*** Begin section ***

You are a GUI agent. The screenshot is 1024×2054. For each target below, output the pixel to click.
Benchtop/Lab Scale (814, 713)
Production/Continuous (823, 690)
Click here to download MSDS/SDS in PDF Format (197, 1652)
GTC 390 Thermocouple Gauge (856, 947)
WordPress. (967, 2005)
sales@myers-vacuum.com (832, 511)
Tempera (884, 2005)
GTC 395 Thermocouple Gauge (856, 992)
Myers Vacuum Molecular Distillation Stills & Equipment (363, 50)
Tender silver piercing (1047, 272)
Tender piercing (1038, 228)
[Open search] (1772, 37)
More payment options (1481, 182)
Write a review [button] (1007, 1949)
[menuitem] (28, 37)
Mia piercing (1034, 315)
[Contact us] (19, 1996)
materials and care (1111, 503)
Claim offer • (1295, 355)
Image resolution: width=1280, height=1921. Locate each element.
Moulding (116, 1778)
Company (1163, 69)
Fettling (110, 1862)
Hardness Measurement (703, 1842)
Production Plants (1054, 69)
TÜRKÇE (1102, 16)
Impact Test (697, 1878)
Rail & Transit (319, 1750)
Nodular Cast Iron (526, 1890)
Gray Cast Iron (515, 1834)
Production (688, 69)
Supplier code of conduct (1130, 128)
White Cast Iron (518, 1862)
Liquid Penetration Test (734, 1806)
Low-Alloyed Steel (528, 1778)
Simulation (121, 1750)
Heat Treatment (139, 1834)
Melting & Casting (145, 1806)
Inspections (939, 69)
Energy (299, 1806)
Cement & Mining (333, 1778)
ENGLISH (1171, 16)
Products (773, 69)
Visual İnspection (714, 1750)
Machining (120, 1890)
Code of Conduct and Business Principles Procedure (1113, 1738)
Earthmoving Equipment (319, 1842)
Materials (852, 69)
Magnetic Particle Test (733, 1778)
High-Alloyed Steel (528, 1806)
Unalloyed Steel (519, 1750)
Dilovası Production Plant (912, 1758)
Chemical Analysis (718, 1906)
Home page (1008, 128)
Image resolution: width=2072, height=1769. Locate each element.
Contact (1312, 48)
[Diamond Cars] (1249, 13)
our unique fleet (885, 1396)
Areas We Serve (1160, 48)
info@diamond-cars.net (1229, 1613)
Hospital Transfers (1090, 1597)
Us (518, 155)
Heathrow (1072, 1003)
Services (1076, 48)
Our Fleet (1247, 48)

*** End section ***

* Problem to solve: In your answer, repeat each line of the material word for word.

* Solved exercise:
You are a GUI agent. The screenshot is 1024×2054. For each target below, output the pixel to click.
Benchtop/Lab Scale (814, 713)
Production/Continuous (823, 690)
Click here to download MSDS/SDS in PDF Format (197, 1652)
GTC 390 Thermocouple Gauge (856, 947)
WordPress. (967, 2005)
sales@myers-vacuum.com (832, 511)
Tempera (884, 2005)
GTC 395 Thermocouple Gauge (856, 992)
Myers Vacuum Molecular Distillation Stills & Equipment (363, 50)
Tender silver piercing (1047, 272)
Tender piercing (1038, 228)
[Open search] (1772, 37)
More payment options (1481, 182)
Write a review [button] (1007, 1949)
[menuitem] (28, 37)
Mia piercing (1034, 315)
[Contact us] (19, 1996)
materials and care (1111, 503)
Claim offer • (1295, 355)
Image resolution: width=1280, height=1921. Locate each element.
Moulding (116, 1778)
Company (1163, 69)
Fettling (110, 1862)
Hardness Measurement (703, 1842)
Production Plants (1054, 69)
TÜRKÇE (1102, 16)
Impact Test (697, 1878)
Rail & Transit (319, 1750)
Nodular Cast Iron (526, 1890)
Gray Cast Iron (515, 1834)
Production (688, 69)
Supplier code of conduct (1130, 128)
White Cast Iron (518, 1862)
Liquid Penetration Test (734, 1806)
Low-Alloyed Steel (528, 1778)
Simulation (121, 1750)
Heat Treatment (139, 1834)
Melting & Casting (145, 1806)
Inspections (939, 69)
Energy (299, 1806)
Cement & Mining (333, 1778)
ENGLISH (1171, 16)
Products (773, 69)
Visual İnspection (714, 1750)
Machining (120, 1890)
Code of Conduct and Business Principles Procedure (1113, 1738)
Earthmoving Equipment (319, 1842)
Materials (852, 69)
Magnetic Particle Test (733, 1778)
High-Alloyed Steel (528, 1806)
Unalloyed Steel (519, 1750)
Dilovası Production Plant (912, 1758)
Chemical Analysis (718, 1906)
Home page (1008, 128)
Image resolution: width=2072, height=1769. Locate each element.
Contact (1312, 48)
[Diamond Cars] (1249, 13)
our unique fleet (885, 1396)
Areas We Serve (1160, 48)
info@diamond-cars.net (1229, 1613)
Hospital Transfers (1090, 1597)
Us (518, 155)
Heathrow (1072, 1003)
Services (1076, 48)
Our Fleet (1247, 48)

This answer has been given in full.